While Respondent has established that the presence of recording equipment could adversely affect the examination, Petitioner has not shown a need for the presence of recording equipment sufficient to overcome the possible harm to the examination. The only concern identified by Petitioner's attorneys is that Petitioner's language and educational deficits will make it difficult for Petitioner to tell his attorneys about what took place during the exam. That concern alone is not sufficient to require that the examination be videotaped. Dr. Henry has advised that he will be taking notes during the exam that will accurately reflect the assessment process and will be available to both parties. Dr. Henry also presumably will prepare a report setting out his findings in detail. See Fed. R. Civ. P. 35(b)(2). The Court finds that the availability of the notes and report and Petitioner's ability to cross examine Dr. Henry at the hearing are sufficient to appraise counsel of what occurred during the examination and to protect Petitioner's rights. See, e.g. Abdulwali,193 F.R.D. at 14; Tirado v. Ergosa, 158 F.R.D. 294, 301 (S.D.N.Y. 1994) (provisions of Rule 35 will provide "ample protection" for plaintiff concerned about improperly conducted examination).

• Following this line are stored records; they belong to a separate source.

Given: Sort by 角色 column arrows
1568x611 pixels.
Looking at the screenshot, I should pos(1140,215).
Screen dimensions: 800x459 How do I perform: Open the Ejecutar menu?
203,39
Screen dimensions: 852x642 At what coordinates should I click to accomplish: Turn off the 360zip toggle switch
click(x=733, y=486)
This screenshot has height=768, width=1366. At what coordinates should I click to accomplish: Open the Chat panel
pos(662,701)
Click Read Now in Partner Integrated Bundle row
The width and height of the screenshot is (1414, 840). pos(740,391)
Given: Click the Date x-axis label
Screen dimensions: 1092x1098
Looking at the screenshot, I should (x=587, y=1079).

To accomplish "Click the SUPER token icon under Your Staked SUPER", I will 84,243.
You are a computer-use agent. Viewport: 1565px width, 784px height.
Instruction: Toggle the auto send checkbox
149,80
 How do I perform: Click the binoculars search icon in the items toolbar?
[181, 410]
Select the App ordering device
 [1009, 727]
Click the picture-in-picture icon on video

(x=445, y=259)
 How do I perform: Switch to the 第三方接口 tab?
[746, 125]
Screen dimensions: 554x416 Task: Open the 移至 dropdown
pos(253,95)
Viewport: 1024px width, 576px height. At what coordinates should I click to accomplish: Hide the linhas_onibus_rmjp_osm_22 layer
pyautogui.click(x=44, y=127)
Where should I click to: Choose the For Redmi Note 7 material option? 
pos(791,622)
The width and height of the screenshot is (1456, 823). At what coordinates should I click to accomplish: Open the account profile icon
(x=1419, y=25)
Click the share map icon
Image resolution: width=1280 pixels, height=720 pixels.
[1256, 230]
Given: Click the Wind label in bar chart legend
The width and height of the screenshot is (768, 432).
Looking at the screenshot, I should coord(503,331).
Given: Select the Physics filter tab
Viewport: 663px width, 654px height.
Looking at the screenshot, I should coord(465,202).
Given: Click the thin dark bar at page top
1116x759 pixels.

The case cited by Petitioner, Di Bari v. Inaica Cia Armadora, S.A., 126 F.R.D. 12, 14 (E.D.N.Y. 1989), in which the court ordered a court reporter to transcribe an examination because the plaintiff would not be able to effectively communicate what took place at the examination, is not binding on the Court and appears to represent a minority view. Furthermore, there is nothing in the record to substantiate any concern that Dr. Henry-a psychiatrist of many years' experience whose status as an expert is not in dispute-will act improperly or unethically in conducting the examination or that his report will not fully and accurately reflect what took place during the examination.

Finally, courts recognize the fairness concerns involved in having the examination by a defendant's expert recorded or witnessed when the examination by petitioner's own expert was not similarly recorded or witnessed. See, e.g. Cabana v. Forcier, 200 F.R.D. 9, 12 (D. Mass. 2001) (citing Baba-Ali v. City of New York, 1995 WL 753904, at *3 (S.D.N.Y. Dec.19, 1995)). Here, Respondent will not have the benefit of a record of the examination by Petitioner's expert. For all of these reasons, Petitioner's request that this Court enter a protective order that permits Petitioner's counsel to videotape Dr. Henry's mental examination of Petitioner is respectfully denied.